The symposium Materials of The Future, Science of Today: Radical Polymerization—The Next Stage took place in Melbourne, Australia, from 15–17 February 2009 at the University of Melbourne’s Bio21 Institute. The conference attracted approximately 116 participants from Australia, China, France, Germany, Iran, Japan, New Zealand, South Africa, and the USA. IUPAC sponsorship was vital in providing international recognition and credibility and in helping to attract high-quality speakers, many of whom came without funding from the conference.
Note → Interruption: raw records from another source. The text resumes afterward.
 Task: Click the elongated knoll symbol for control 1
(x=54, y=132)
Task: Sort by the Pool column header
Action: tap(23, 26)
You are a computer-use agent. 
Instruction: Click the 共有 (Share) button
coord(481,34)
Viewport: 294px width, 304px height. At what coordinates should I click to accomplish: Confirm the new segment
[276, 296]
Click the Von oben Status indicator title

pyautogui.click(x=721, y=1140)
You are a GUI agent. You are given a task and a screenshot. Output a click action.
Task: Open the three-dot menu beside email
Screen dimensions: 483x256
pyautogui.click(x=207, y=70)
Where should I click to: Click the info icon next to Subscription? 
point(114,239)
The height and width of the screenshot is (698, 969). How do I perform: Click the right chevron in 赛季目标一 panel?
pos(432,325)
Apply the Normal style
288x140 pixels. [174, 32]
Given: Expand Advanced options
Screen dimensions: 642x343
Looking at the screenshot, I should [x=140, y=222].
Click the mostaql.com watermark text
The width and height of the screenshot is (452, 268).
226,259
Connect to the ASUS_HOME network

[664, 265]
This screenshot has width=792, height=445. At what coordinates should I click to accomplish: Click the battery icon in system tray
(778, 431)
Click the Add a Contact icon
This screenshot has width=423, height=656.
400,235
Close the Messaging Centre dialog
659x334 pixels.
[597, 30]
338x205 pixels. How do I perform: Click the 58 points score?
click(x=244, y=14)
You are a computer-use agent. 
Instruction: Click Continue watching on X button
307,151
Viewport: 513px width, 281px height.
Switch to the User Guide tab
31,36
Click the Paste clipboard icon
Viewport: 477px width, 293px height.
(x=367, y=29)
The conference explored recent developments in radical polymerization and its application. A particular focus of the meeting was radical polymerization with RAFT (Reversible Addition Fragmentation chain Transfer). The meeting also celebrated the 65th birthday and record of scientific achievement of Ezio Rizzardo (CSIRO Molecular and Health Technologies), a pioneer of reversible deactivation radical polymerization and one of the inventors of the RAFT process.

Following welcoming remarks by Greg Simpson (deputy chief, CSIRO Molecular and Health Technologies), the conference commenced with a plenary lecture by Rizzardo on “Perspectives of RAFT Polymerization—Something Old and Something New,” in which he announced a new class of “switchable” RAFT agents. Four speakers then provided an industrial perspective on the applications of RAFT polymerization: Mike Fryd (DuPont) talked about “RAFT Technology for Microlithographic Applications,” Mathias Destarac (Rhodia) discussed “Some Industrial Aspects of the MADIX Technology,” Chris Such (Orica/Dulux) presented “RAFT Polymerization—A Coating Technologists View,” and Kate Dawson (CSIRO), “RAFT—The New Horizon,” mentioned the commercial availability of research quantities of RAFT agents through Strem and announced the formation of the “RAFT Alliance.” The RAFT Alliance is a CSIRO-facilitated, global knowledge-exchange community, enabling members to network and share recent developments in both RAFT-related research findings and industrial applications. It is intended that membership will be free to academia.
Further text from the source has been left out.